El mayor asesino civil de la historia argentina viene a cuento de recientes hechos de violencia de género en que la Justicia manifiesta la misma dificultad que Solari: la de encontrar una sensibilidad adecuada para abordarlos. Se nota observando decisiones que suponen dar Justicia en esos aberrantes episodios.

Hay debates que parecen instalados en la sociedad, como los impulsados por los colectivos feministas y la proclama “Ni una menos”, pero se ven postergados en los ámbitos tribunalicios, encerrados en una mirada legal que es miope si carece de un prisma cultural. La ley y los fallos son letra muerta si no se condicen con el tiempo que “regulan”. Una observación que irrita al Poder Judicial, sobre todo cuando se cuestiona su inimpugnabilidad, la falta de control ajeno y el mínimo costo público que un juez paga al tomar decisiones no sólo influidas por bodoques de normas sino también por sus interpretaciones y subjetividades. Un magma pringoso y oscuro que deposita en una sola persona la definición sobre un hecho que afecta y conmueve a gran parte de la sociedad, ya que los fallos además puede sentar precedentes.

El 1º de abril fue encontrado el cadáver de Micaela García al costado de una ruta en Gualeguay y la autopsia determinó que murió estrangulada. Sebastián Wagner, principal sospechoso, condenado por dos violaciones, gozaba de la libertad condicional que el juez entrerriano Carlos Rossi le había concedido pese a informes que lo desaconsejaban. En simultáneo, rebrotó la campaña viral que pide libertad para “Higui” De Jesús, presa por apuñalar a un hombre para evitar que él y otros nueve la violaran en un pasillo del barrio Mariló, en San Miguel.
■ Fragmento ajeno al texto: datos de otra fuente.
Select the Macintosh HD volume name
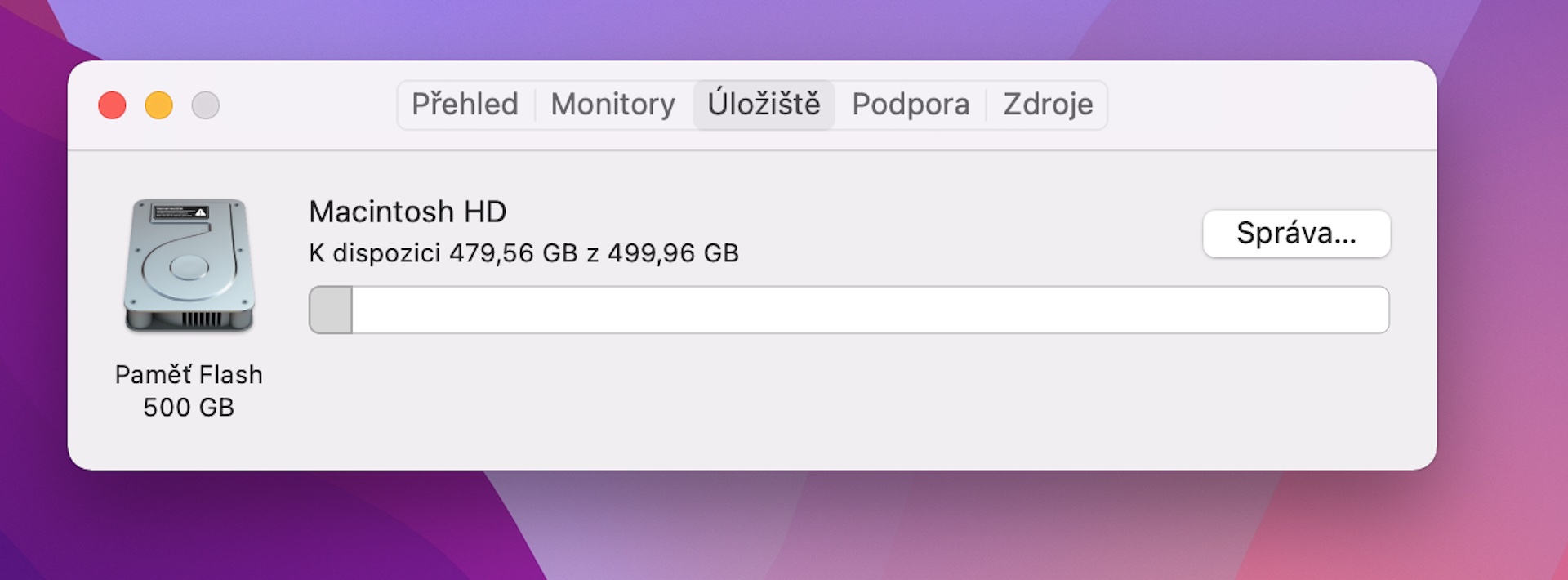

Son dos derivaciones de un enredo anudado por los mismos dedos: los de jueces que dictaminan alejados a sensibilidades contemporáneas que deberían acatar o al menos atender.

En Argentina hay un femicidio cada 18 horas; nueve a la semana. Por ello la insistencia de que, cuando un hombre agrede a una mujer, además de la configuración penal debe añadirse una perspectiva de género para comprender el delito en su complejidad. Algo en sí complejo en un país donde 7 de cada 10 jueces son varones, y encima los diez son elegidos a dedo o por unos pocos, y en privado.

Aunque es el principio de la democracia moderna y un derecho consagrado en la Constitución, la igualdad ante la ley resulta anacrónica y falaz. Por eso Micaela hoy está muerta, Higui presa y otras tantas expuestas a fallos que dirimen conflictos sociales con mecanismos legales y prejuicios culturales de otro siglo.